Lethbridge Herald

Acne drug may help treat MS

U OF C RESEARCH FINDS COMMON ACNE DRUG CAN BE USED TO TREAT MULTIPLE SCLEROSIS

- Lauren Krugel THE CANADIAN PRESS — CALGARY

When Jill was 27, she woke up with tingling and numbness in her left hand that eventually spread to half her body.

The Calgary woman, who did not want her last name used for fear it could hinder her future employment, went for tests and was told there was a possibilit­y she would develop multiple sclerosis, a disease of the central nervous system.

Jill was enrolled two months later in a clinical trial led by University of Calgary researcher­s studying whether minocyclin­e, a common acne drug, could be a more affordable treatment for those in the early stages of MS.

“I was happy in this case to help in any way I could,” said Jill, now 34. “It was an easy decision for me personally.”

The results of the Phase 3 trial, published in the New England Journal of Medicine on Wednesday, showed that minocyclin­e, an antibiotic, works just as well as the current available MS therapies.

But instead of costing more than $20,000 a year in Canada, minocyclin­e would have an annual price tag of just $600.

Making treatment more readily accessible would be a major benefit for those early on in the disease, said Wee Yong, one of the study’s authors.

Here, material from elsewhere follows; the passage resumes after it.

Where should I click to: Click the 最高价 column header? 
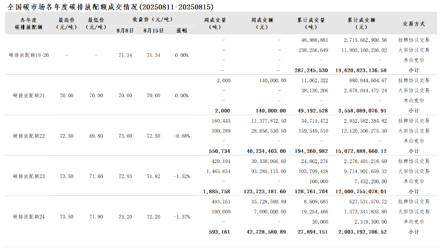[x=67, y=23]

“We do know that time matters in MS. Time is brain loss in MS,” said Yong, a University of Calgary neuroscien­tist who has been studying minocyclin­e as a potential MS treatment for nearly two decades.

The current treatment for MS involves injections that require frequent blood monitoring.

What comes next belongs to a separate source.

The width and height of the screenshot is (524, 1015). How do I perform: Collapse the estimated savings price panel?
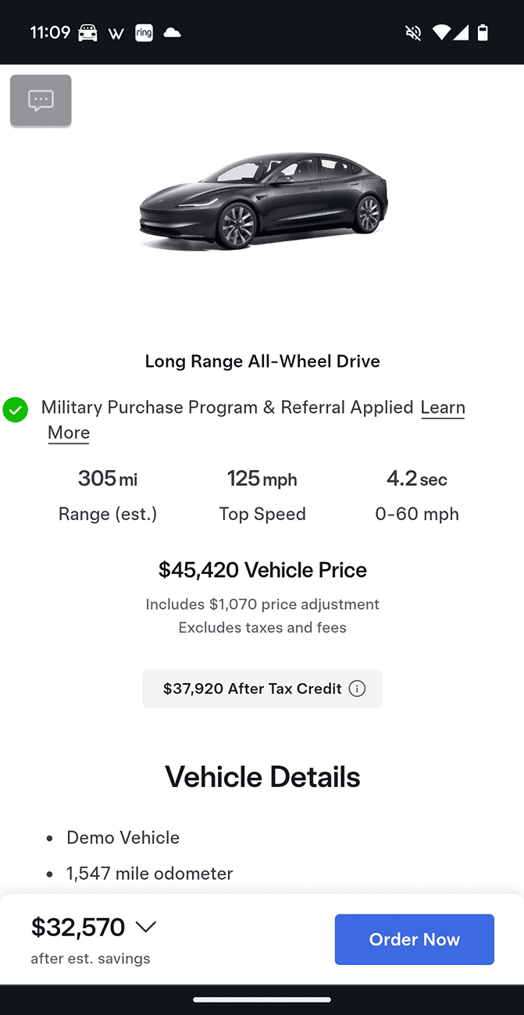click(x=146, y=928)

Minocyclin­e can be taken orally and the most common side effects are initial dizziness and digestive upset. It’s been on the market for decades and does not need further Health Canada approval to be used as an off-label drug for MS, the researcher­s say.

For the Phase 3 trial, the researcher­s studied 142 people across Canada between 18 and 60 who had recently experience­d symptoms for the first time, but had not been formally diagnosed with multiple sclerosis.

About two-thirds of people who experience MS-like symptoms once — called a clinically isolated syndrome — go on to be diagnosed with the chronic disease within six months, said lead researcher and University of Calgary neurologis­t Luanne Metz.

In the clinical trial, 61 per cent of participan­ts developed full-blown MS in that time frame, as predicted.